Qu’on m’entende bien, je ne suis pas en train de faire, de l’auteur des Situations, un pur héraut de Liberté. Je n’oublie pas de quels tragiques et pitoyables aveuglements se paya, bien souvent, cette sagesse des tréfonds. Je serai le dernier à minimiser, on s’en doute, son interminable compagnonnage de route, par exemple, avec le P.C.F. Mais je crois que, même là, et si paradoxal que cela paraisse, la logique continue de fonctionner et l’antifascisme sartrien de produire ses effets de vérité. Car c’est lui, on ne l’a pas assez dit, qui, au jour de la rupture, permettra d’aller droit au but, et de ne point s’attarder aux figures secondaires du totalitarisme rouge. C’est par lui, et par lui seulement, qu’il sera possible de deviner, au fond du P.C.F., un mal plus enfoui, un secret plus honteux encore que « la main de Moscou », la « déviation stalinienne » ou la tentation « collectiviste ». C’est grâce à lui, si l’on préfère, que, juché sur son tonneau, aux portes de Billancourt, où il venait haranguer les travailleurs immigrés, le vieux philosophe y reconnut par exemple le visage familier du racisme. Bref, il fallait cet antipétainisme de principe, il fallait cette accoutumance au style de la bête française, il fallait être Sartre encore, et le Sartre que j’ai dit, pour percevoir cette dimension essentielle et mal connue du phénomène : avant d’être marxiste, stalinien ou à la solde du Kremlin, le Parti communiste français est d’abord, et fondamentalement, un parti pétri de fascisme.

J’ignore, bien entendu, si ce Sartre-ci aura l’agrément des sourcilleux gardiens qui veillent sur le mausolée. Je ne sais pas davantage si ceux de l’autre bord retrouveront sous ses traits la figure démoniaque de leur vieil adversaire. Mais ce qui est sûr, en tout cas, c’est qu’il s’agit d’un Sartre vivant, sans adieux ni cérémonie, aussi profondément présent que l’autre était caduc, et aussi près des enjeux, des débats vrais du temps que lui s’employait à les déserter.
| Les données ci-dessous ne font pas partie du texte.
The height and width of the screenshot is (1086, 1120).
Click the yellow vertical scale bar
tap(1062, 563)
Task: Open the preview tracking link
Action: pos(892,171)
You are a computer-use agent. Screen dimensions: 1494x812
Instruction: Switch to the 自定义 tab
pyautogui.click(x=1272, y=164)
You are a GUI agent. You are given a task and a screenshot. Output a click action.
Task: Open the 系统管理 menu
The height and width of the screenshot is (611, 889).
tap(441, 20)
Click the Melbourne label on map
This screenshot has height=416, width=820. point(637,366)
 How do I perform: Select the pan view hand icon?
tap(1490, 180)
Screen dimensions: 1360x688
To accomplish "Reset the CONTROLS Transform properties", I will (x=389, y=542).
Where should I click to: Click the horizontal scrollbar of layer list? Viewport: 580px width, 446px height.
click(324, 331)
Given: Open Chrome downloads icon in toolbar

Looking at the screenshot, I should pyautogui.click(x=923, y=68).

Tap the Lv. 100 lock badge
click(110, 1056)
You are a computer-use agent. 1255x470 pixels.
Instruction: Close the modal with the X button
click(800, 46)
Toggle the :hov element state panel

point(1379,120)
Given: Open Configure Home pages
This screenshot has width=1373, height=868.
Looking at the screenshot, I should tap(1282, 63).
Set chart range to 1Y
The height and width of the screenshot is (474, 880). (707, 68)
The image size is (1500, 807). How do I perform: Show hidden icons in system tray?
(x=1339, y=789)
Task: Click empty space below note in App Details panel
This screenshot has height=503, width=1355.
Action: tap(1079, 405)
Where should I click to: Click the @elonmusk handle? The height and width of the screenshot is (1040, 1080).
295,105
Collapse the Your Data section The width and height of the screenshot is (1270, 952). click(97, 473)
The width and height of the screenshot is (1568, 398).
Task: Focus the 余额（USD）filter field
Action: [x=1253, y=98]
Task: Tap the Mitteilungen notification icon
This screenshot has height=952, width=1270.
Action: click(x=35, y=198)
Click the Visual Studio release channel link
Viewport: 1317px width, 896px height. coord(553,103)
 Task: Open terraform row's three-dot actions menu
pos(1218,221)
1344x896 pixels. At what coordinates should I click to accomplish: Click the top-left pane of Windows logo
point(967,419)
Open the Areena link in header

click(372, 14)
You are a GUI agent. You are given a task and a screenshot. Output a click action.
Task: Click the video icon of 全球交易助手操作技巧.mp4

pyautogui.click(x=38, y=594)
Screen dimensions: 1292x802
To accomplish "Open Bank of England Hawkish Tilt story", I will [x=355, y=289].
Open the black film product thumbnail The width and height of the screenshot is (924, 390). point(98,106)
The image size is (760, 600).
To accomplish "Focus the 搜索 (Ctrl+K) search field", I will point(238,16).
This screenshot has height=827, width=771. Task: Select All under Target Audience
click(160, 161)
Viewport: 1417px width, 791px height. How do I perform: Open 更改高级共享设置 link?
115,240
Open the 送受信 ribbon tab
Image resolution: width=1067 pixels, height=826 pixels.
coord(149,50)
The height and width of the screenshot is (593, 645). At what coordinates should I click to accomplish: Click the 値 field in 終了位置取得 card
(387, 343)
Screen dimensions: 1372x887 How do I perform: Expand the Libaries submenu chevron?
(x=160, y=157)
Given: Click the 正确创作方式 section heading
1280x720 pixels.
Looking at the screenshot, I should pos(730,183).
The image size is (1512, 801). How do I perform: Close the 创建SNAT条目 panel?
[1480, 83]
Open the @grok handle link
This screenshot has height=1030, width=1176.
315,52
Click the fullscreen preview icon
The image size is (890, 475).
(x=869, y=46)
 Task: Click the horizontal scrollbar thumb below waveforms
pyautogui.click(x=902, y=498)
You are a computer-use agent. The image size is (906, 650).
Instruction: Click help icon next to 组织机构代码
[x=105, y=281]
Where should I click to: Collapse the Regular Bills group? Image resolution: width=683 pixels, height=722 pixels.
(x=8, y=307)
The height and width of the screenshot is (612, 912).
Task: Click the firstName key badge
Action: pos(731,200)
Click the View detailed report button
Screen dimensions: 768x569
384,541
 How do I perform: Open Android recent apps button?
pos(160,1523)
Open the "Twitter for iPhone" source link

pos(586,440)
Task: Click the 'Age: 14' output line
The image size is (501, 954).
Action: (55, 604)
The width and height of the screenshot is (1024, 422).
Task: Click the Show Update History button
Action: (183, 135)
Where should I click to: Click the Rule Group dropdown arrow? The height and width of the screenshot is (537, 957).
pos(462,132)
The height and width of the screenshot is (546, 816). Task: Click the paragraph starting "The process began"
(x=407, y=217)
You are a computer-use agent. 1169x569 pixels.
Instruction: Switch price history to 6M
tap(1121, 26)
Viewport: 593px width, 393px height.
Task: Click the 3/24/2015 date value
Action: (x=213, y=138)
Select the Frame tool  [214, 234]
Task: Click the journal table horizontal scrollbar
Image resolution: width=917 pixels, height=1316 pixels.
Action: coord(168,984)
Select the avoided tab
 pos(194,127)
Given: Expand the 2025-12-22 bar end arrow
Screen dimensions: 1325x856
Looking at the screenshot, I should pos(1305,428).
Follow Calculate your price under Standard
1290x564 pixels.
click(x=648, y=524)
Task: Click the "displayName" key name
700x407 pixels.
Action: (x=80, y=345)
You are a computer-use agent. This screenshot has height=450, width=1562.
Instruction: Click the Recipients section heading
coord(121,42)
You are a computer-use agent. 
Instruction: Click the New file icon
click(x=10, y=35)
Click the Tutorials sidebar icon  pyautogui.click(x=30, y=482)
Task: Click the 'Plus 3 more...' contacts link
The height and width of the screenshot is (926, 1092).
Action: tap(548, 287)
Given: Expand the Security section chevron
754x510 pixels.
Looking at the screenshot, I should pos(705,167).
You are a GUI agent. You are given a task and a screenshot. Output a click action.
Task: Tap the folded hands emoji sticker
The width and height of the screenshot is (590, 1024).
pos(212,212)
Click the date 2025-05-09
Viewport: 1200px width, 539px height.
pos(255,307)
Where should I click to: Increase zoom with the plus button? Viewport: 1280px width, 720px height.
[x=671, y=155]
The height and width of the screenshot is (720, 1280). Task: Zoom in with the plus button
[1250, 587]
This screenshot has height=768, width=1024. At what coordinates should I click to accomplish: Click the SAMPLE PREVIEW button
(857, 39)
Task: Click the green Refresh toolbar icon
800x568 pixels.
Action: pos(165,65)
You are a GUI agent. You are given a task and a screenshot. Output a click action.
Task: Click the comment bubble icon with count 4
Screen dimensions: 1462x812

Et je me demande alors si ce n’est pas de là que vient, finalement, tout ce charivari, toute cette menue agitation que j’évoquais en commençant : il y a une « question Sartre », beaucoup plus brûlante qu’il n’y paraît, qui commence à peine d’être posée — et qui, à l’heure où nous sommes, où bruissent de nouveau tant de funestes présages, où reviennent rôder encore tant d’insistants fantômes, pourrait bien avoir à s’illustrer d’une nouvelle, fulgurante actualité.